Host Geoff Wilson talks with Togzhan Kassenova, Center board member and author of Atomic Steppe: How Kazakhstan Gave Up the Bomb, about Kazakhstan; and Mariana Budjeryn, author of Inheriting the Bomb: The Collapse of the USSR and the Nuclear Disarmament of Ukraine about Ukraine.
With President Joe Biden’s historically low approval ratings and widespread concern over inflation, the forecasts for election day 2022 have looked grim. In addition, there is a history of the incumbent President’s party losing congressional seats in the first midterms after taking the White House. It now appears the tide may be turning. Better economic news and the passage of popular legislation have altered the equation.
As a result, political rating organizations have now concluded that there is at least a 50-50 chance that Democrats will retain control of the Senate, and the House outlook looks less dire. Contribute to Council-endorsed candidates today and read more about Senate prospects and news from the campaigns we’re following in the Council’s Political News and Notes.

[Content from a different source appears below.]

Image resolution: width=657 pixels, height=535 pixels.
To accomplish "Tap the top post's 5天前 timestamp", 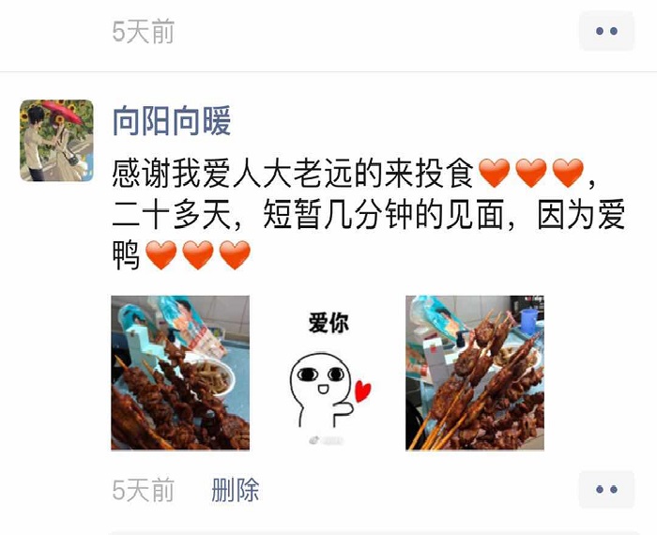I will pyautogui.click(x=144, y=31).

NUCLEAR SECURITY AND THE PRESIDENT
Here’s a great Twitter thread from our friend Alex Wellerstein, a nuclear historian and author of Restricted Data: The History of Nuclear Secrecy in the USA, onnuclear secrecy, various classification levels andwhat could be in those so-called “nuclear documents.”
The bottom line? We deserve to live in a world in which we aren’t held hostage by nuclear weapons, and until then, we deserve to live in a country that isn’t at risk of putting the sole authority to launch nuclear weapons in the hands of one person — especially one who callously joked about the size of his “button,” threatened “fire and fury” and tried to overturn a democratic election.

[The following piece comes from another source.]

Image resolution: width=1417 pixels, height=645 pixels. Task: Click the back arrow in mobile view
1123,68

STUDY: NUCLEAR WAR COULD SPARK GLOBAL FAMINE
A new study published in Nature Food finds that the atmospheric soot caused by exploding a nuclear weapon would cause climate disruptions leading to reduced crop, marine fishery and livestock productions. A nuclear war between India and Pakistan could lead to the deaths of 2 billion people, while a nuclear war between the United States and Russia could lead to the deaths of 5 billion people. The study features breathtaking graphs showing the impacts on the climate each year following a nuclear detonation and maps of how food intake could change post-detonation.

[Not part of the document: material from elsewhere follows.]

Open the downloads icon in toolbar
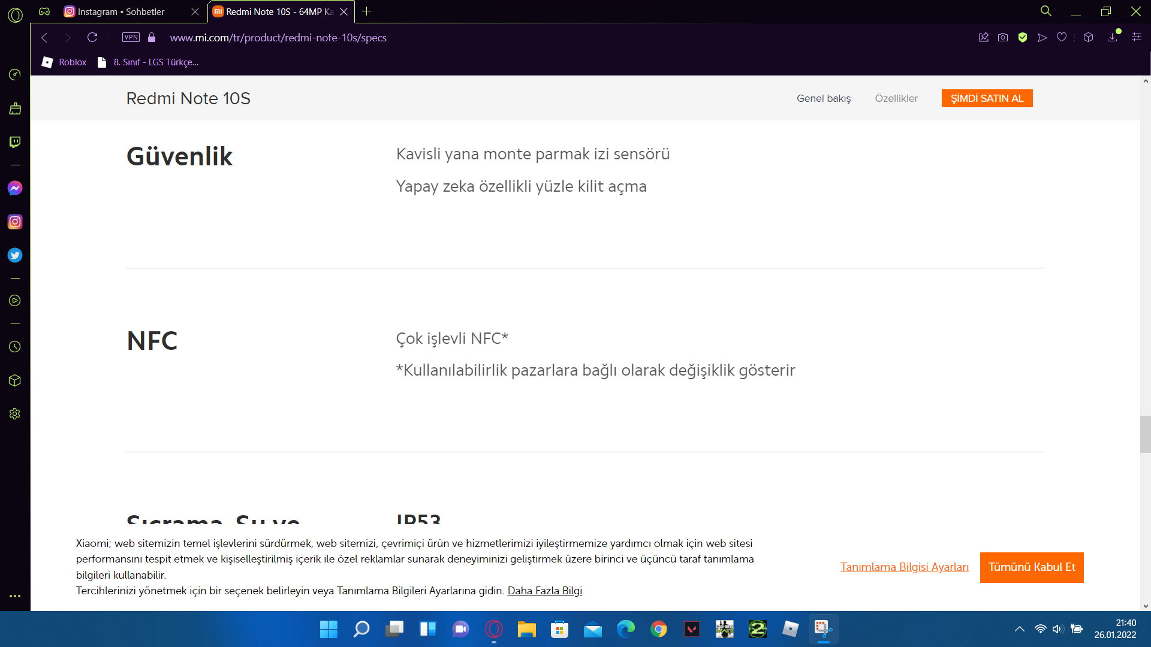Image resolution: width=1151 pixels, height=647 pixels. [x=1113, y=37]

A new whitepaper by the International Physicians for the Prevention of Nuclear War examines years of studies on the relationship between a so-called “limited” or regional nuclear war and the environment, exploring not only the findings of the Nature Food study but also studies on the Ozone layer, nuclear winter and global famine.
“A limited nuclear war would not lead to human extinction,” the physicians’ group concludes. “But it would almost certainly be the end of modern civilization. A series of ‘years without summers’, with crop
failures, food hoarding and mass starvation, would disrupt everything from international trade to public order. No civilization has ever withstood a shock of such magnitude. There is every reason to expect that the economic, political and technical systems we take for granted would collapse… In the case of a nuclear war, there is no possible treatment after the fact. We must focus on prevention. And the only way to ensure that nuclear weapons are never used is to eliminate them completely.”
These studies serve as further proof that our work has never mattered more.
MEMBERS OF CONGRESS COMMEMORATE 77TH ANNIVERSARIES OF NUCLEAR BOMBINGS
The Council partnered with our friends at the Nuclear Threat Initiative and groups of survivors in Japan to commemorate the 77th anniversaries of the U.S. bombings of Hiroshima and Nagasaki through a social media campaign marked by folding paper cranes and sharing wishes for a world free from nuclear threats. Our goal was to get Members of Congress to join in the campaign, and many did, including Rep. John Garamendi, Rep. Mark Pocan, Rep. Eleanor Holmes Norton and others.